EXERCISE REQUIREMENTS ::
Count the lines in the items below that contain the string "Select", treating uppercase and lowercase as different, and reply with the number alone.

DATASET CONTENT ::

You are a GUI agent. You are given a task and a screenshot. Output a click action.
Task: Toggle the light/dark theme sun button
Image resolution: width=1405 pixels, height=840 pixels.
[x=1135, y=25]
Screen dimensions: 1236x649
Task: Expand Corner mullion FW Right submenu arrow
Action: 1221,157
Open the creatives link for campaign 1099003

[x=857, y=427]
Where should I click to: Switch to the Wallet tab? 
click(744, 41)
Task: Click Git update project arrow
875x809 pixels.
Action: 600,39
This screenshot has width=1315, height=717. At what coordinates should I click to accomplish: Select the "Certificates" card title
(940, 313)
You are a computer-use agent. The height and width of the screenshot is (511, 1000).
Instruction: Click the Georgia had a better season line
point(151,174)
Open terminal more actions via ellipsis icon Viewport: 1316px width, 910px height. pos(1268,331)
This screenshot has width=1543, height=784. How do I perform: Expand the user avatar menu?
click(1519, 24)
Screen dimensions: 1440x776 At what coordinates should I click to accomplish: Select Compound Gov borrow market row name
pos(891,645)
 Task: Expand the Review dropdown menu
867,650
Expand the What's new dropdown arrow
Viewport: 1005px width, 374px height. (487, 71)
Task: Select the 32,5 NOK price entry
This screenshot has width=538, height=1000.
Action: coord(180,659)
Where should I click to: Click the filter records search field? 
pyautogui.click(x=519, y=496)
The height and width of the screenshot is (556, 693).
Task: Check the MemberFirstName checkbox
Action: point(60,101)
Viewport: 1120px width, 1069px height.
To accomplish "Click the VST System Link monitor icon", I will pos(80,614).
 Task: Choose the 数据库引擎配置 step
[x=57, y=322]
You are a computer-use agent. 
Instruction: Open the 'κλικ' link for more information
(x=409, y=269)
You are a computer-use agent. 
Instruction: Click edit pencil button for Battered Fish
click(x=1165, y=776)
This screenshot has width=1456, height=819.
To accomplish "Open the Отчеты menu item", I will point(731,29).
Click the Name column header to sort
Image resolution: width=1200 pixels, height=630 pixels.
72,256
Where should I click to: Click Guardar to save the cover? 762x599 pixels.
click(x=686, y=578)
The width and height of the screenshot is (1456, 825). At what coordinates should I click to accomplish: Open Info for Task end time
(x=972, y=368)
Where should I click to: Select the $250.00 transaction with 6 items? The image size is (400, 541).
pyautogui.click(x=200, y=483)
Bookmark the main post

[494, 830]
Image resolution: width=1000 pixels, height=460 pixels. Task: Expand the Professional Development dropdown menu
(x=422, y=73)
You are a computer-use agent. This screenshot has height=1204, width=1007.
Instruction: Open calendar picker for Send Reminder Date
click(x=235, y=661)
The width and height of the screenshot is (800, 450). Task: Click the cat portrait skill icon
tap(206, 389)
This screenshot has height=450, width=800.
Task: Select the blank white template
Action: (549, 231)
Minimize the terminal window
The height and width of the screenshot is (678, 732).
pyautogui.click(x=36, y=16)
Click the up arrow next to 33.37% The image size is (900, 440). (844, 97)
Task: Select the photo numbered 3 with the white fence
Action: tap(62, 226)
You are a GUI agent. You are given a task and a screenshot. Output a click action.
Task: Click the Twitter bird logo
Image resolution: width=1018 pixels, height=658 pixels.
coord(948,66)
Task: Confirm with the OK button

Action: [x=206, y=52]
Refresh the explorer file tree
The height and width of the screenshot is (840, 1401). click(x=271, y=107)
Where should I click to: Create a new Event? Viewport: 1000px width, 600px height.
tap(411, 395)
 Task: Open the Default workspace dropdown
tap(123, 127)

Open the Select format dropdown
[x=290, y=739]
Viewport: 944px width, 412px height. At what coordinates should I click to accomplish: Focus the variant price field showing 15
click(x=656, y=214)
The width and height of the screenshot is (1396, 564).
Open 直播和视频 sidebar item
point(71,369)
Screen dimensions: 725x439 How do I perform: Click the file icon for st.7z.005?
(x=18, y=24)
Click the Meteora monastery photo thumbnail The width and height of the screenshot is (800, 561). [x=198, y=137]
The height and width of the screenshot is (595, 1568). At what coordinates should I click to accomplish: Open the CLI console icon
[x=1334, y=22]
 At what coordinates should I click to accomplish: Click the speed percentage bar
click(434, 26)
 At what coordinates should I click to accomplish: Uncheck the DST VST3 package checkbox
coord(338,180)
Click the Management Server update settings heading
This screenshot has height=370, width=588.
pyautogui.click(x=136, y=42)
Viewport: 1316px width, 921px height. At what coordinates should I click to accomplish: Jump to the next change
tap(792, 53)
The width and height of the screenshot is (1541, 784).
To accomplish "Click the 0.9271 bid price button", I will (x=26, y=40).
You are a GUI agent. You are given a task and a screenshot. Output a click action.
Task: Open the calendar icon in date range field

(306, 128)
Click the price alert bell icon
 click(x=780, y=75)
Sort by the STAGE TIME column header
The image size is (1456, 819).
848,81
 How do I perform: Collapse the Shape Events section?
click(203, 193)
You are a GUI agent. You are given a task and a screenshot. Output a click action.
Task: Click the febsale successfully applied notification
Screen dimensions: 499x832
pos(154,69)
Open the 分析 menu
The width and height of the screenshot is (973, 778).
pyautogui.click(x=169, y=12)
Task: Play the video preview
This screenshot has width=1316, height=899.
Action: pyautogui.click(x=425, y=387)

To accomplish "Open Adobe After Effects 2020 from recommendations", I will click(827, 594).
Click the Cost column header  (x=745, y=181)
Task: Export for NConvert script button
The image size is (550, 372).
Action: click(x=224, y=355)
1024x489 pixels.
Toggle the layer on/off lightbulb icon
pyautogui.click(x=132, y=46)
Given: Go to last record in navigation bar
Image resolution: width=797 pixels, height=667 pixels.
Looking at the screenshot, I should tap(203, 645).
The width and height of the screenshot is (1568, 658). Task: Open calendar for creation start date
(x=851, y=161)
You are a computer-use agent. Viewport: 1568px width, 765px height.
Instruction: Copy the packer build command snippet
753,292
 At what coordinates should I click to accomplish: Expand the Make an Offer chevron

SOLUTION TO THIS EXERCISE ::
7